Zwei Wochen nachdem eine Leiche ohne Herz gefunden wurde, taucht in München eine weitere ohne Niere auf. Beides illegal eingereiste junge Albaner. Alles deutet auf Organhandel hin. Deshalb werden der Kieler Kommissar Sven Fricke und die Staatsanwältin Elena Karinoglous, die bereits einen ähnlichen Fall erfolgreich aufgeklärt haben, angefordert. Doch nicht nur die beiden sind hinter den Tätern her. Jemand sinnt auf Rache.......

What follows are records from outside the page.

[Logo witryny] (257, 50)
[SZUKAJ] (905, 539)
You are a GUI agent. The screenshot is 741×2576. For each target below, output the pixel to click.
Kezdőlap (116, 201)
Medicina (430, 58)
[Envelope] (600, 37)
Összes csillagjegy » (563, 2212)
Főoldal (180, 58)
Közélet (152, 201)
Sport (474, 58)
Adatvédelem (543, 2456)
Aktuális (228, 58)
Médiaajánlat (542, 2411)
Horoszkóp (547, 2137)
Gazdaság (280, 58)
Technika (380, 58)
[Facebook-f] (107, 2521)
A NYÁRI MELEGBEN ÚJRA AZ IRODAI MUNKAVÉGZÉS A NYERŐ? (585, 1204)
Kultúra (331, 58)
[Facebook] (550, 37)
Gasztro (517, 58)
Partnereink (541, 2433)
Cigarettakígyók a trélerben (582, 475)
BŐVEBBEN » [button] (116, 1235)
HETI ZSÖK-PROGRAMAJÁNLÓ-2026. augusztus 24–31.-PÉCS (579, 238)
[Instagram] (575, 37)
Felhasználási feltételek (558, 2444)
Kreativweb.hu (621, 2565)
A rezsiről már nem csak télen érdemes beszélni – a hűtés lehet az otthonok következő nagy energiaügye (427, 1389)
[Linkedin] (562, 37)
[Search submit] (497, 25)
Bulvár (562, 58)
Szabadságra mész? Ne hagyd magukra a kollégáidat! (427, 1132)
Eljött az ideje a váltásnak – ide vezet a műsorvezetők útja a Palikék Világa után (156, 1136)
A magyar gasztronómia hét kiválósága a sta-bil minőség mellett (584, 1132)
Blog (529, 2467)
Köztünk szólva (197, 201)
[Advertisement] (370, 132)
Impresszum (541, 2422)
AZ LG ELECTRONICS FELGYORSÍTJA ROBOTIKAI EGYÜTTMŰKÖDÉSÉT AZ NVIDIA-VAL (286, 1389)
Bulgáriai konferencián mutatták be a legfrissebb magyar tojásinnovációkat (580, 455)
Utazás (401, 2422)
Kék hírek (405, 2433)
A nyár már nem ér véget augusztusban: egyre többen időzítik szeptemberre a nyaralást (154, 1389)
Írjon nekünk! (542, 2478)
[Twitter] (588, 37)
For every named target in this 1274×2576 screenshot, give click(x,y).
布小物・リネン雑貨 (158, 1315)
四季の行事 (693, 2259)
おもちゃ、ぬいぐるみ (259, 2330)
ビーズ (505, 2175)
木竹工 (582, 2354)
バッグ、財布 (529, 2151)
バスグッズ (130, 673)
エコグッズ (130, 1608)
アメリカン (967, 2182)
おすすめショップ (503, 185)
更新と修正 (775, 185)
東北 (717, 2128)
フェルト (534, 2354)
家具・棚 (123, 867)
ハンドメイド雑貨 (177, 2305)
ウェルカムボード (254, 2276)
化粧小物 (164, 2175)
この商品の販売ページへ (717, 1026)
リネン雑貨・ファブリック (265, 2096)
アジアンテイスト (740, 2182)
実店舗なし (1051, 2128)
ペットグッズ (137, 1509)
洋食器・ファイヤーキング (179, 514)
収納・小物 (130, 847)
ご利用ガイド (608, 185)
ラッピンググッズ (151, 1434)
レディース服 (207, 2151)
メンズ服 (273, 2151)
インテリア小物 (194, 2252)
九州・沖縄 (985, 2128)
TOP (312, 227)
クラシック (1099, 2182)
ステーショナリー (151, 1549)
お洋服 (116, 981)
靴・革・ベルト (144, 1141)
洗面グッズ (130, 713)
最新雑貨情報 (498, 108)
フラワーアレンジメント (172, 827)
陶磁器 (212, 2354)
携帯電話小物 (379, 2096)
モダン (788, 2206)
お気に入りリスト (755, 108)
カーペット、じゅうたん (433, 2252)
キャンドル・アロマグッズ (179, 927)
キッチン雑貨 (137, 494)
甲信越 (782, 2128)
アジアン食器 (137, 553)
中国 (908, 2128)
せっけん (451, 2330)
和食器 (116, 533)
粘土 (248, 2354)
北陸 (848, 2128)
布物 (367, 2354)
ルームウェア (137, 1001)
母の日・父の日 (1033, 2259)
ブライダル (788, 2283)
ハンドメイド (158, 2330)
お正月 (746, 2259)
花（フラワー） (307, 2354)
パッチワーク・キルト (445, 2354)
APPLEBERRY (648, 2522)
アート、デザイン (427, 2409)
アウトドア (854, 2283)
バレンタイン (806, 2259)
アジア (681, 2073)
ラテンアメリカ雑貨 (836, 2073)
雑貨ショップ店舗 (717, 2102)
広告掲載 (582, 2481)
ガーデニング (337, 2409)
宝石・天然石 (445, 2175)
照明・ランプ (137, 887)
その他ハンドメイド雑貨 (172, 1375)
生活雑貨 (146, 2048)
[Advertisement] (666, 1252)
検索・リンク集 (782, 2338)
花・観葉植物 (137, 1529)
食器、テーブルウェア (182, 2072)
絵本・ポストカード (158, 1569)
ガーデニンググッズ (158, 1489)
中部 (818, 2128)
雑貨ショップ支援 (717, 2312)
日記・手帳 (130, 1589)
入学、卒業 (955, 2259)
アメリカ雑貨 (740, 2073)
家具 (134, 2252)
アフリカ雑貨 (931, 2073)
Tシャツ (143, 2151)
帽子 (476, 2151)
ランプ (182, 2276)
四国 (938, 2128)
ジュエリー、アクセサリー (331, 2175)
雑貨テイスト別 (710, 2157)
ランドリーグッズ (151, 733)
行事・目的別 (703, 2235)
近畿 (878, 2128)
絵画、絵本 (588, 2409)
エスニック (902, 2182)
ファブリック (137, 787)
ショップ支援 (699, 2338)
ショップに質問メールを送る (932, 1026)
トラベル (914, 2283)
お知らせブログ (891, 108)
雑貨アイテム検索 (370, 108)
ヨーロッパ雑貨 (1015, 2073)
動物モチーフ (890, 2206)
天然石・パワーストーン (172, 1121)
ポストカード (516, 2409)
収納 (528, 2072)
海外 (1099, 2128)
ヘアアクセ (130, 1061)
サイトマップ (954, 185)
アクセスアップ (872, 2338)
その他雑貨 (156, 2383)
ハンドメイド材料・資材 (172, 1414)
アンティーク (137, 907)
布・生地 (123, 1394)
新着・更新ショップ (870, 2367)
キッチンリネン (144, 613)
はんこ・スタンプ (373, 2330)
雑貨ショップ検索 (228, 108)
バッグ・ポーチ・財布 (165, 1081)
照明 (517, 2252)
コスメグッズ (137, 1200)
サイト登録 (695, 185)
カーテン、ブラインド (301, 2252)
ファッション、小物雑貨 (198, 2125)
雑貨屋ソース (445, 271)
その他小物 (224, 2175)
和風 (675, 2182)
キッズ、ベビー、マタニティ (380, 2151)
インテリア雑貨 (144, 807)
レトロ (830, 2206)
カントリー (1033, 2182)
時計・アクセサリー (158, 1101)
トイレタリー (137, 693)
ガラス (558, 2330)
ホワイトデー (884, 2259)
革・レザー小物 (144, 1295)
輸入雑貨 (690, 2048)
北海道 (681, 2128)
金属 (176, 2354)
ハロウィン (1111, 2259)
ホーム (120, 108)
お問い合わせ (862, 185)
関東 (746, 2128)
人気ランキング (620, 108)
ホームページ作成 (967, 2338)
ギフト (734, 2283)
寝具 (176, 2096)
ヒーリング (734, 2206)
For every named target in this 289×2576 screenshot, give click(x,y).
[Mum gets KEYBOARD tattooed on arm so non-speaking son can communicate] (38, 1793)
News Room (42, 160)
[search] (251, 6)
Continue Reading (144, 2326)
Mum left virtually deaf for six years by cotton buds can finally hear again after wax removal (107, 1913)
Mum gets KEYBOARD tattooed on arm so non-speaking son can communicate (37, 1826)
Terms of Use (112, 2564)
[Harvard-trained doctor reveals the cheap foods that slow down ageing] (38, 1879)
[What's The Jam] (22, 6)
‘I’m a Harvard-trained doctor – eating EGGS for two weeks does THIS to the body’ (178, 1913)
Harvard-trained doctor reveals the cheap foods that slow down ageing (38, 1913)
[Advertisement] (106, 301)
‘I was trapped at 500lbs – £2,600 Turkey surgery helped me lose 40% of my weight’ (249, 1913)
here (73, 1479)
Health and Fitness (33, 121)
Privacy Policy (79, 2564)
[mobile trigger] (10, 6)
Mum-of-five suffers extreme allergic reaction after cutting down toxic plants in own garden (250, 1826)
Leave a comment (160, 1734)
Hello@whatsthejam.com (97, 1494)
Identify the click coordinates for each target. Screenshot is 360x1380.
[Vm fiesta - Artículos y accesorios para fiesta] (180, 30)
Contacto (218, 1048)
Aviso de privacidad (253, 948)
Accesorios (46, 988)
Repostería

"In München wartet der Tod" ist der dritte Band um den Kieler Kommissar Sven Fricke und der Staatsanwältin Elena Karinoglous. Der Krimi lässt sich auch ohne Vorkenntnisse gut lesen. Lediglich der private Bereich der Hauptprotagonisten zieht sich wie ein roter Faden durch die Bücher. Was aber nicht weiter stört. Der Schreibstil ist flüssig und durch die kurzen Kapitel konnte ich das Buch relativ schnell lesen. War spannend durch die zwei Erzählstränge und hat mir ein paar schöne Lesestunden beschert. Allerdings gab es ein paar Szenen, die so gar nicht in die ernste Thematik gepasst haben. Wohl zum Auflockern. Mir war es aber teilweise zu oberflächig. Fricke und Elena sind auch privat ein Paar. Haben die Ermittlungen mit Sachverstand geleitet. Dazu gepasst hat meiner Meinung nach nicht, dass sie ständig im Bett gelandet sind. Manchmal zu einem unmöglichen Zeitpunkt. Ein weiterer Kritikpunkt ist die Zwei Mann/Frau Soko. Fricke und Elena ermitteln alleine in München, obwohl sie eigentlich aus Kiel sind. Die Münchner Kollegen waren nur Statisten von beiden. Für mich nicht besonders glaubwürdig. Der Schluss kam sehr abrupt und es gab eine Szene, die ich etwas überzogen fand. Das ist halt Geschmackssache.

Fazit: Ein durch die kurzen Kapitel gut und flüssig zu lesender Krimi. Der mir schöne und spannende Lesestunden beschert hat. Aber in manchen Teilen, trotz des ernsten Themas zu oberflächig ist. Dennoch habe ich den Krimi gerne gelesen.